Хотелось бы надеяться, что отлучившийся из дома Приходько посвятит оперов в нынешнее положение вещей, а вернувшись, тихонько отопрёт дверь комнаты, в которой продолжал томиться Цимбаларь. Дальнейшее должно было произойти в считаные секунды... Гоп-стоп — и ваших нет!
— Что же вы не кушаете? — поинтересовалась Людочка, в очередной раз отодвигаясь от Окулиста, который так и льнул к ней.
— Да не лезет мне эта кормёжка в глотку, — с обескураживающей откровенностью признался Окулист. — Пусть её негры в Африке жрут.
— Увы, у нас сейчас полное безденежье, — печально вздохнула Людочка. — Я временно не работаю, а у мужа зарплата — кот наплакал.
— Повезло тебе, — ухмыльнулся Окулист. — Угробишь в этой дыре свои лучшие годы. Пока руки, ноги, потроха и всё остальное в порядке, надо брать от жизни по максимуму.
— Вы шутите! — воскликнула Людочка. — А я ночи напролёт рыдаю. Туфелек приличных не могу себе позволить. Как нищенка хожу.
— Ничего себе проблема! Бросай старого хрыча и подваливай ко мне. Прямо сейчас! И у тебя этих туфелек целый вагон будет. Да что там туфельки — бриллиантами засыплю! — Расстегнув пиджак, Окулист выхватил из его внутреннего кармана внушительную пачку долларов.
— Как вы смеете так говорить! — Людочка отшатнулась. — Мы ведь знакомы всего полчаса.
— Я за тобой уже второй день наблюдаю! — Окулист попытался засунуть доллары в вырез её платья. — Влюбился, как дешёвый фраер.
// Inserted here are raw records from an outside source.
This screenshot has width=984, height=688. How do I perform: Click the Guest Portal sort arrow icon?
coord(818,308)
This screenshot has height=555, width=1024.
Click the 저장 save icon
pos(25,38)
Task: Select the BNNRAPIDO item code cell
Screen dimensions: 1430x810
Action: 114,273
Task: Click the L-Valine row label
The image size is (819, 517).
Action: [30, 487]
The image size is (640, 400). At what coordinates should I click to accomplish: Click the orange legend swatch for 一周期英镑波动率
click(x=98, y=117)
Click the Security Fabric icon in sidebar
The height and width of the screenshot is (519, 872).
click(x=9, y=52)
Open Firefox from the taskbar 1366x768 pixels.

Ради тебя готов в лепёшку расшибиться.
— А как же муж? Он тоже меня любит. И никогда от себя не отпустит.
— Тем хуже для него! — Окулист схватился за полу пиджака, под которой, надо полагать, находился револьвер. — Мозги вышибу!
— А что это у вас? — Чтобы хоть как-то унять пыл своего кровожадного ухажёра, Людочка попыталась коснуться округлого блестящего предмета, висевшего у того на груди, словно медальон.
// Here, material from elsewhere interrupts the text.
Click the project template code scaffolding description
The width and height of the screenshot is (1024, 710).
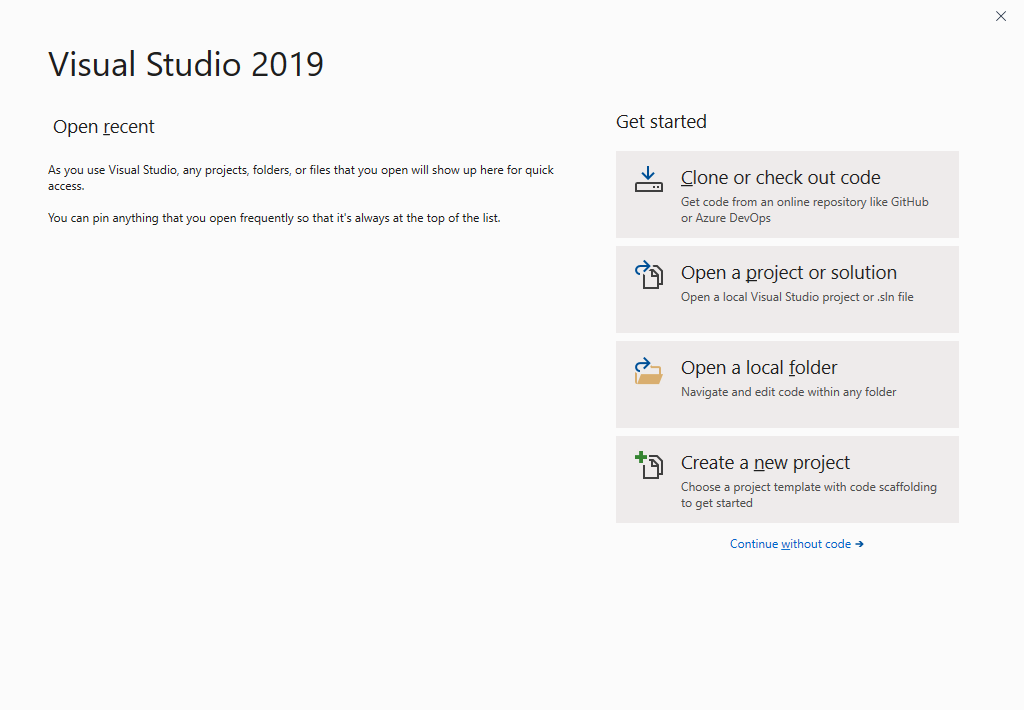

— Неважно! — Окулист отстранил её руку, но девушка всё же успела ощутить и притягательное тепло бетила, и упругую прочность бронежилета, поддетого под рубашку. — Короче, всё решено! Как только старик вернётся, я его шлёпну — и ты свободна. Завтра же свалим отсюда. В Грецию, Швецию, Венецию — куда пожелаешь. Отказ не принимается. Тогда здесь появится не один труп, а сразу два.
— Вы убьёте себя? — Даже в этой дикой ситуации у Людочки хватало духу на шутки.
— Ага, дождёшься! — Окулист саркастически осклабился.
— Я согласна. — Людочка для приличия пустила слезу. — Только не убивайте, пожалуйста, мужа.